San Guillermo Moreno

Moreno seguramente sabe que Verbitsky orientó la política de Néstor y de Cristina respecto de los derechos humanos durante casi todo el tiempo que ambos gobernaron.

Por Gonzalo Neidal
gonzalo.neidal@gmail.com

2017-01-31_Verbitsky_MORENOEl poder desgasta, dicen unos.Otros corrigen y dicen que efectivamente desgasta pero a quien no lo ejerce.
Si miramos lo que le está pasando al sector kirchnerista del peronismo, puede concluirse de que la versión corregida es más certera.
Cuando ya su mandato como diputado y hombre fuerte del alfonsinismo estaba a punto de vencer, César Jaroslavsky se quejaba amargamente de que ya ni le atendían el teléfono quienes hasta poco antes clamaban por una entrevista. Es la dinámica del poder. La denominación “pato rengo” fue creada para calificar al presidente que tiene próximo el vencimiento de su mandato, sin posibilidad de reelección. Con esa lógica, ya fuera del poder, entonces, es un pato en silla de ruedas.
Hay presidentes que viven el abandono del cargo como un alivio, como un merecido descanso tras los intensos trajines que supone el ejercicio de tanta responsabilidad. Presumimos que Cristina no se ha de contar entre ellos.
Fuera del poder, ha sido paulatinamente abandonada por todos quienes contaban con una trayectoria política, con cierta representación territorial o quienes aspiran a tenerla. Y, al contrario, se muestran muy fieles a ella los que carecen completamente de arraigo y que han vivido su cuarto de hora de gloria en los años en que Cristina ejerció el poder.
Y aún entre los que se muestran más fieles y leales ya hay peleas y disputas.

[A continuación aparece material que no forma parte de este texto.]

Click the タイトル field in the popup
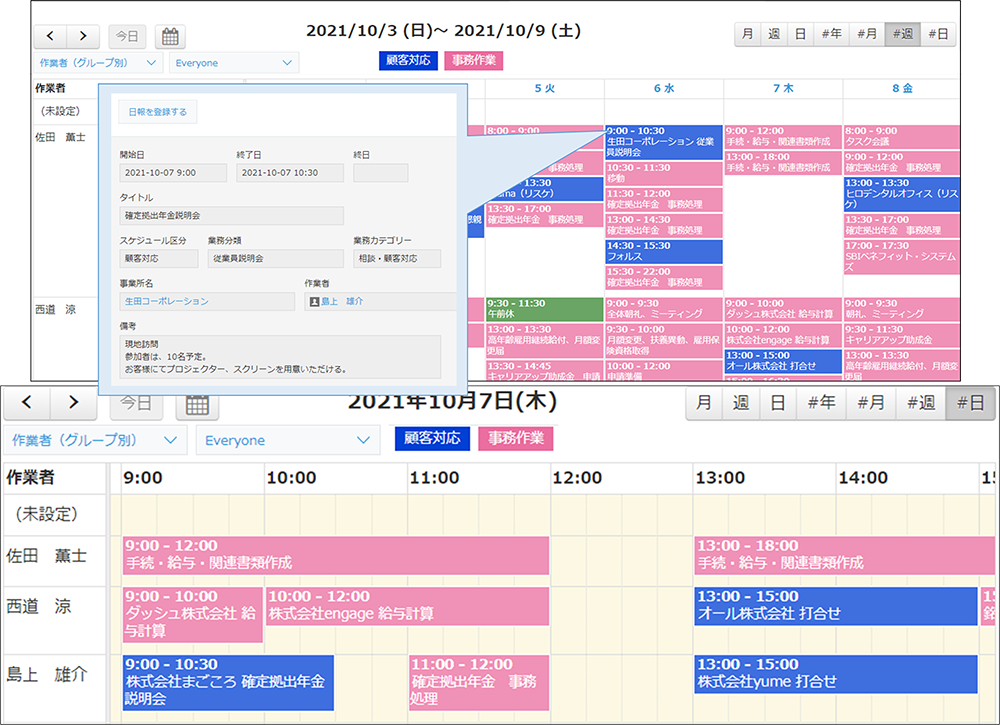coord(231,216)
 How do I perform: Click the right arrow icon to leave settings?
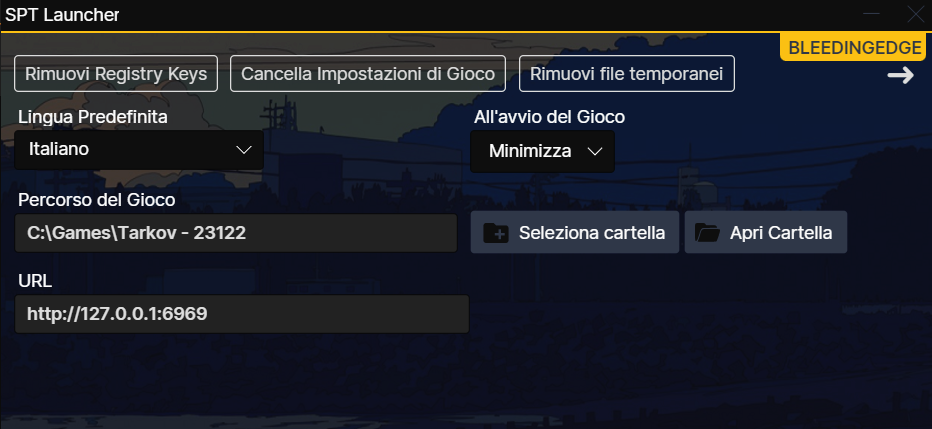(x=900, y=75)
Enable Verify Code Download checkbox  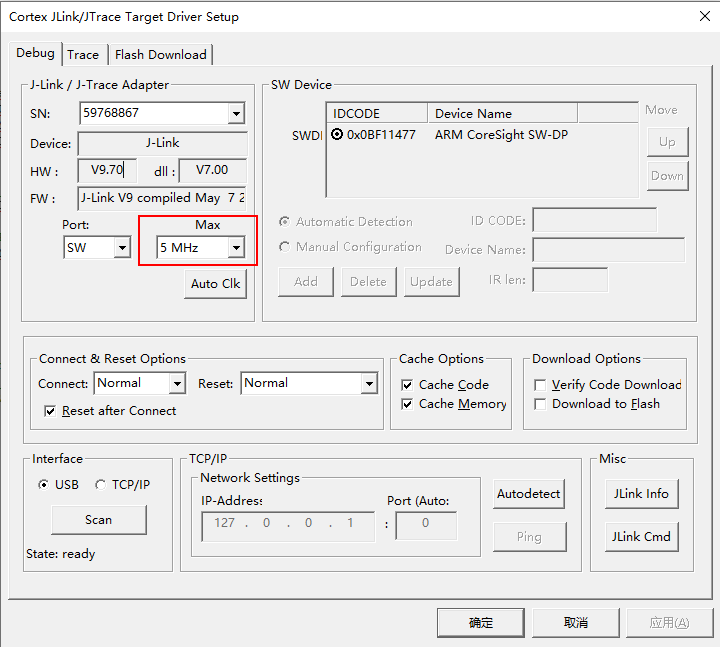(540, 385)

Primero fue Luis D’Elía y su agrupación que, en un exceso de entusiasmo probablemente influido por el INDEC, se llama MILES. D’Elía quedó abandonado por otros prominentes cristinistas tales como Amado Boudou, Fernando Esteche y el dócil Omar Parrilli, el hombre que fue enérgicamente inducido a utilizar Internet, según la grabación que hemos conocido.
Ahora ha sido un peronista K de paladar negro quien ha salido al ruedo para disparar munición pesada contra uno de los principales ideólogos de Néstor y Cristina. En efecto, Guillermo Moreno no anduvo con medias palabras al momento de dirigirse a Horacio Verbitsky. Le dijo que cesara de “hablar mal del Papa y de mentir sistemáticamente”.No va a ser sencillo conseguir que Verbitsky le haga caso.
Moreno seguramente sabe que Verbitsky orientó la política de Néstor y de Cristina respecto de los derechos humanos durante casi todo el tiempo que ambos gobernaron. Y sus consejos en ese tema incluían tomar distancia de Jorge Bergoglio, a quien Verbitsky acusaba, injustamente, de colaborar con la dictadura militar. Los Kirchner aprobaron esa línea de acción y despreciaron a Bergoglio durante toda la década. Hasta que lo eligieron Papa. Entonces Cristina rectificó. Le regaló un mate y le explicó cómo se usa. Se acercó al Papa y tomó distancia de Verbitsky en ese tema.
Verbitsky borró sus notas contra Bergoglio de los archivos de Página 12 pero luego volvió a las andadas y ataca al Papa de nuevo. Moreno ha visto que uno de los principales aliados importantes que le queda al kirchnerismo son los grupos sociales que se reportan a Su Santidad. (Además, hay una comunión ideológica más profunda que no viene al caso tratar aquí). Por eso Moreno apunta a Verbitsky, que es uno de los más altos difamadores del Papa.
Pero hoy por hoy estas peleas por pequeños espacios de poder en las inmediaciones de Cristina, no exceden de la condición de tormentas en un vaso de agua.
Tanta consideración de Moreno hacia el Papa hace pensar que quizá sea interesada. Que busque, además de una alianza política, la posibilidad de una canonización. Por de pronto, puede exhibir un milagro: intervino el INDEC e hizo bajar la inflación de un plumazo.